In [None]:
#구글드라이브 연동
from google.colab import drive
drive.mount('/content/drive')

In [None]:
# gpu 켜기
import torch
device = torch.device("cuda:0")

In [None]:
# 저장 경로 미리 지정
path = '/content/drive/MyDrive/nlp_c/'

# **로그파일 연동 시키기**

In [None]:
import logging

def make_logger(name=None):
    #1 logger instance를 만든다.
    logger = logging.getLogger(name)

    #2 logger의 level을 가장 낮은 수준인 DEBUG로 설정해둔다.
    logger.setLevel(logging.DEBUG)

    #3 formatter 지정
    formatter = logging.Formatter("%(asctime)s - %(name)s - %(levelname)s - %(message)s")
    
    #4 handler instance 생성
    console = logging.StreamHandler()
    file_handler = logging.FileHandler(filename=path + "logs/correct_final.log",
                                       encoding = 'utf-8')
    
    #5 handler 별로 다른 level 설정
    console.setLevel(logging.INFO)
    file_handler.setLevel(logging.DEBUG)

    #6 handler 출력 format 지정
    console.setFormatter(formatter)
    file_handler.setFormatter(formatter)

    #7 logger에 handler 추가
    logger.addHandler(console)
    logger.addHandler(file_handler)

    return logger

In [None]:
logger = make_logger()

logger.debug("debug logging")
logger.info("info logging")
logger.warning("warning logging")
logger.error("error logging")
logger.critical("critical logging")

# **필요한 환경 다운 및 구축**

## 학습모델 패키지 다운 및 구축(KoBERT)

In [None]:
#깃허브에서 KoBERT 파일 로드
!pip install ipywidgets  # for vscode
!pip install git+https://git@github.com/SKTBrain/KoBERT.git@master

In [None]:
# 필요한 모듈 로딩
import pandas as pd
import torch
from torch import nn
import torch.nn.functional as F
import torch.optim as optim
from torch.utils.data import Dataset, DataLoader
import gluonnlp as nlp
import numpy as np
from tqdm.notebook import tqdm
from tqdm import tqdm_notebook

#kobert
from kobert.utils import get_tokenizer
from kobert.pytorch_kobert import get_pytorch_kobert_model

#transformers
from transformers import AdamW
from transformers.optimization import get_cosine_schedule_with_warmup

In [None]:
#BERT 모델, Vocabulary 불러오기
bertmodel, vocab = get_pytorch_kobert_model()

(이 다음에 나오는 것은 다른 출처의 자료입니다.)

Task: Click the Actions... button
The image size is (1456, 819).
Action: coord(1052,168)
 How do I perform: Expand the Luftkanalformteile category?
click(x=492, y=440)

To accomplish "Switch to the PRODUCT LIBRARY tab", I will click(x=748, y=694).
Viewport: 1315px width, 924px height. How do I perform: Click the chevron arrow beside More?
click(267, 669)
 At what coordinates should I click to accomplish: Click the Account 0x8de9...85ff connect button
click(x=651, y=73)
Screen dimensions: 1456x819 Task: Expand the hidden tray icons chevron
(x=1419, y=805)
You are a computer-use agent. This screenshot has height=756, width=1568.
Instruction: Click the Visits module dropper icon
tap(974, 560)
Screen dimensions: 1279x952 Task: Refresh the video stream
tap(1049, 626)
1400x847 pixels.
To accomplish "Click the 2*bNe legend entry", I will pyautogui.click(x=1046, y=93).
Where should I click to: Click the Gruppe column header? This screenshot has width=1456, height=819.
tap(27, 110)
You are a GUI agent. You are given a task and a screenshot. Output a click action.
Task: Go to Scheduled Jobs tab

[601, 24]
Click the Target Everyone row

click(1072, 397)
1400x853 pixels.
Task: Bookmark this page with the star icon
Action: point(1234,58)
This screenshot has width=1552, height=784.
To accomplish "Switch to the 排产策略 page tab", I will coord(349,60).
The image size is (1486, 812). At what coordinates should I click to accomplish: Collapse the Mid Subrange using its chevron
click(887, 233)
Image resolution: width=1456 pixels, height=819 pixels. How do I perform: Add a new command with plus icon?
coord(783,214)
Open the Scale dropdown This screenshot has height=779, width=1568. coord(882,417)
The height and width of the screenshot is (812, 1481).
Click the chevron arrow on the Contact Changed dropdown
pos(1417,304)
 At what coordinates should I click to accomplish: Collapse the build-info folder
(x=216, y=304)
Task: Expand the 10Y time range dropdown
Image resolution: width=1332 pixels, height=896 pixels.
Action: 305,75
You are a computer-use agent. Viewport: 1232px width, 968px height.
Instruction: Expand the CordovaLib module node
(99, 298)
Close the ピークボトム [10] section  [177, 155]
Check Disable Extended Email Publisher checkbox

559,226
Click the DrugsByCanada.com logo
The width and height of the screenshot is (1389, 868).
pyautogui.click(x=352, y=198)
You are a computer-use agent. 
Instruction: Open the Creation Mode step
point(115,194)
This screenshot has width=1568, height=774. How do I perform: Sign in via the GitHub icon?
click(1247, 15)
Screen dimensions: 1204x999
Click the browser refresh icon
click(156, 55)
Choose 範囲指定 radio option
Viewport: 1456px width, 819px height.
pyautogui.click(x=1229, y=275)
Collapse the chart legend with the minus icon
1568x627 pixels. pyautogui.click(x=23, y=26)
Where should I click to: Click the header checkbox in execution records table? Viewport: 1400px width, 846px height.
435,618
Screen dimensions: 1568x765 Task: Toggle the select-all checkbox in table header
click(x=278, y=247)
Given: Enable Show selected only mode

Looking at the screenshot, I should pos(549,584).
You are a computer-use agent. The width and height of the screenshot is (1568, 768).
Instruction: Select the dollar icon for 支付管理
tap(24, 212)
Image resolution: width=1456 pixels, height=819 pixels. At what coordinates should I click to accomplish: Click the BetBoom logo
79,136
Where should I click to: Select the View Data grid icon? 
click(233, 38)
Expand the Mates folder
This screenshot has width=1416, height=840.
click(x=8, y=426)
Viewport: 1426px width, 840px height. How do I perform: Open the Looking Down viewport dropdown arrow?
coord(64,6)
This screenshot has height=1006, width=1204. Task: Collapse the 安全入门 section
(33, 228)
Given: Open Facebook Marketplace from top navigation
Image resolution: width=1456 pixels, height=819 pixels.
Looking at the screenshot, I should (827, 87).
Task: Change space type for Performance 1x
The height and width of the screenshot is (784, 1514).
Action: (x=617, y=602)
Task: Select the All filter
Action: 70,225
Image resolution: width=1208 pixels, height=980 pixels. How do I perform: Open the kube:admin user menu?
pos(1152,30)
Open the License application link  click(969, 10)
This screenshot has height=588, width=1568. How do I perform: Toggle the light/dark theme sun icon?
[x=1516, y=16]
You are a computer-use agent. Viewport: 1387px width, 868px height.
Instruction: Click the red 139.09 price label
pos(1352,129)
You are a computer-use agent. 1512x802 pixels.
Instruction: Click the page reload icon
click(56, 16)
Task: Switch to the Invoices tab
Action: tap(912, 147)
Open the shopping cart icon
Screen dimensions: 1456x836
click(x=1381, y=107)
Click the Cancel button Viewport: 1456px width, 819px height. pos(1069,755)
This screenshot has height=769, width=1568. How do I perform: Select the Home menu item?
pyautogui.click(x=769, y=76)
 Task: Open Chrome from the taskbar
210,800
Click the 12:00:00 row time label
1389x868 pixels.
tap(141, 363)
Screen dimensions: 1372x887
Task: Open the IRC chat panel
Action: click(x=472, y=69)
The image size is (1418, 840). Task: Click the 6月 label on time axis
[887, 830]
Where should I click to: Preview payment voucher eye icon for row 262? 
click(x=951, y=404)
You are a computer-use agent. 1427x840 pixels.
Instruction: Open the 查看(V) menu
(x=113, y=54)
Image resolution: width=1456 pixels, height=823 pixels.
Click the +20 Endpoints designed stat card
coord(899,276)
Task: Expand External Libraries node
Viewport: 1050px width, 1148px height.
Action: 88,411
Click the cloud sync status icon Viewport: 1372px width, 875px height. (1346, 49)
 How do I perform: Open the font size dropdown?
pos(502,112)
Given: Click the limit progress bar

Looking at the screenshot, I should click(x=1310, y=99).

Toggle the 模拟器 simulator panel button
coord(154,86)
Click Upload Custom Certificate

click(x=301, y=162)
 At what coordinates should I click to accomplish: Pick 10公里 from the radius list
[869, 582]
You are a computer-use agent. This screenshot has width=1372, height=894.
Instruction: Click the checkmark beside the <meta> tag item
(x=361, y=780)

# **맞춤법 검사한 데이터 불러온 뒤 전처리(EDA 방법 포함)**

In [None]:
# 맞춤법 검사 완료한 train 파일 불러오기
train_d = pd.read_csv(path + 'final_data/' + 'correct_train_fin.csv', encoding = 'utf-8-sig')
print(len(train_d))

In [None]:
# index 변경 -> 아래 모델 생성에서 index 오류 발생하여 0부터 re-indexing
# predict 값 추출하고, 다시 원래 y 값으로 변환해주는 방식으로 해야할 듯
# 소분류 dictionary
y_dict = pd.DataFrame({'origin_y' : train_d['y'].unique()}).sort_values(by = 'origin_y')
y_dict['y'] = np.arange(0, len(y_dict))
y_dict = y_dict.astype('str')
s_dict0 = y_dict.set_index('origin_y').to_dict()['y'] # 처음 y값을 모델 train 을 위해 re-indexing
s_dict1 = y_dict.set_index('y').to_dict()['origin_y'] # 뒤에 예측값 다시 y 값으로 return 할 때 사용

In [None]:
# kobert 모델 학습을 위해 reindexing 한 dictionary 저장 -> 후에 모델 예측값 도출 후, 기존 y값으로 되돌리기 위함
import pickle
with open(path+ 'final_data/' + 's_dictionary', 'wb') as f:
    pickle.dump(s_dict1, f)

In [None]:
train_d['y_s'] = train_d['y'].astype('str')
train_d['label_s'] = train_d['y_s'].map(s_dict0)

## EDA 부분

In [None]:
# text augmentation
# pip install -U nltk
import nltk; 
nltk.download('omw-1.4');
# nltk.download('wordnet') # 영문 버전

In [None]:
# eda 폴더 생성
% cd /content/drive/MyDrive/nlp_c
# !git clone https://github.com/jasonwei20/eda_nlp
# !git clone https://github.com/catSirup/KorEDA
# eda는 eda_nlp/code 폴더에, wordnet.pickle 은 eda_nlp 폴더로 이동시키고, 진행
% cd eda_nlp/
# 추가적으로 augment.py 64번째 항에 eda -> EDA로 변경해야 실행됨

In [None]:
s_class_n = pd.DataFrame(train_d['y_s'].value_counts().sort_values())
# s_class_n.to_csv(path + 'testset_class.csv', index=False, encoding='EUC-KR')
s_class = s_class_n[s_class_n['y_s'] < 500].index.tolist()
len(s_class)

In [None]:
# n수가 부족한 class aug_num 차등으로 증강(적은 순서대로 20, 10 ,5) -> 상대적으로 부족한 클래스 데이터 비율이 더 높아지는 것을 조금이라도 방지하고자 함
s_class1 = s_class[:30]
s_class2 = s_class[30:60]
s_class3 = s_class[60:]

In [None]:
few_d1 = train_d[train_d['y_s'].isin(s_class1)]
few_d2 = train_d[train_d['y_s'].isin(s_class2)]
few_d3 = train_d[train_d['y_s'].isin(s_class3)]

In [None]:
# n이 100개 이하인 클래스 뽑아서 augmentation 가능한 파일 형태로 만들어주기
txt_aug_list = [str(a) + '\t' + str(b) for a, b in zip(few_d1['label_s'], few_d1['clean_done'])]
with open(path + 'final_data/' + 'text_aug_1.txt', 'w') as f:
  f.write('\n'.join(txt_aug_list) + '\n')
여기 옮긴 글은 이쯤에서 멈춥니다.